Shooting Stars: 12 Amateur Mistakes that Ruin Northern Lights Photos - Choosing the Wrong Vantage Points
Photographing the northern lights demands finding the ideal vantage point to capture these elusive celestial shows. But choosing subpar shooting positions is an all too common mistake that will prevent you from getting compelling compositions.
As Icelandic photographer Thorsten Scheuermann cautions, “Finding the perfect spot takes time and effort. Don’t just shoot from wherever you happen to be standing when the lights appear.” This impatience results in lackluster shots blocked by buildings, trees or other obstructions. The aurora needs an unobstructed view of the entire northern horizon.
Even when there are no outright barriers, the wrong perspective can undermine the impact of your images. Shooting from too low to the ground, for instance, diminishes the grandeur and scale of the lights as they stretch across the sky.

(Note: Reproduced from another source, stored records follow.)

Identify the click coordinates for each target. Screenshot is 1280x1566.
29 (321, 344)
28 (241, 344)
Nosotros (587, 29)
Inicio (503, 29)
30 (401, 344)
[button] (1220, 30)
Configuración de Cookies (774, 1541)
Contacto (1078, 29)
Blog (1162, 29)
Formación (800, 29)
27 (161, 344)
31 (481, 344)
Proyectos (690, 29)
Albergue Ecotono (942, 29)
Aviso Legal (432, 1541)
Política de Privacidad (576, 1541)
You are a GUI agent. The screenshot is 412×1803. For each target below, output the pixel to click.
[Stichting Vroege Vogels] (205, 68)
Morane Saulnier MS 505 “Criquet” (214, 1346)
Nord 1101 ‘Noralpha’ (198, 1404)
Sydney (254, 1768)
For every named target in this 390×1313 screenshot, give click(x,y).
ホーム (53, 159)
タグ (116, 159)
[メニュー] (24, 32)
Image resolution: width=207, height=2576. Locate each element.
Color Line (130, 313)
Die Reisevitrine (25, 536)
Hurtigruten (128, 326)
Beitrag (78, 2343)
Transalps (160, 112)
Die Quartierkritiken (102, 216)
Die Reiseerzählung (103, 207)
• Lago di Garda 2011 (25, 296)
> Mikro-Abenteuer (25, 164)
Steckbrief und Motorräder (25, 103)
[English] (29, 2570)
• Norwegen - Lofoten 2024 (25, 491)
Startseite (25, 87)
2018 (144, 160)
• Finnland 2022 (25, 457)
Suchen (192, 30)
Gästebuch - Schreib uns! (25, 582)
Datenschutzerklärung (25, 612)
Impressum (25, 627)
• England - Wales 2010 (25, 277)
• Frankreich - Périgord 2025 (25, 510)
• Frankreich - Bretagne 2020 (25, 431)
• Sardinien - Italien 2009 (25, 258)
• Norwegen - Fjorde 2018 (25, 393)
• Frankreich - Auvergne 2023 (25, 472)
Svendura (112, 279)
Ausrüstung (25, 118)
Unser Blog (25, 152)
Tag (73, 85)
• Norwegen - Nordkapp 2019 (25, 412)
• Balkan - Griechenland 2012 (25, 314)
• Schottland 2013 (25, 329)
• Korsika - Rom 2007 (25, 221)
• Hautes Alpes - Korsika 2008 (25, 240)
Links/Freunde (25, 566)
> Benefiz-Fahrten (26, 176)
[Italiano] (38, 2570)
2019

Seek out elevated views instead to emphasize the size and motion of the northern lights as they ripple and dance overhead. Shoot from hilltops, rooftops, bridges or anywhere offering this top-down expansive perspective.
Conversely, shooting too far in the distance also reduces the auroras to tiny, insubstantial streaks. The ideal distance is often somewhere in the middle ground - close enough to convey grandeur, but far enough to include ground features for scale and context.
Be wary of shooting right next to localized light sources like streetlamps as well. Their glare will overpower the celestial light show you’re trying to capture. Move down the road or trail enough to escape these hotspots of terrestrial light pollution.
“I got a killer tip from a gas station attendant to check out an abandoned farmstead on a hill just outside town. It turned out to be the perfect spot, unobstructed in all directions with the mountains framing the horizon.”
For example, leading lines like roads, fences or shorelines that point toward the northern lights add directional energy pulling viewers into the frame. Similarly, positioning landmarks like barns, statues or lone trees directly under the lights uses this foreground element as a visual anchor point.
Take the time to scout vantage points during the day to evaluate sightlines before darkness falls. Identifying potential compositions ahead of time allows you to move quickly into position when the elusive auroras suddenly flare to life.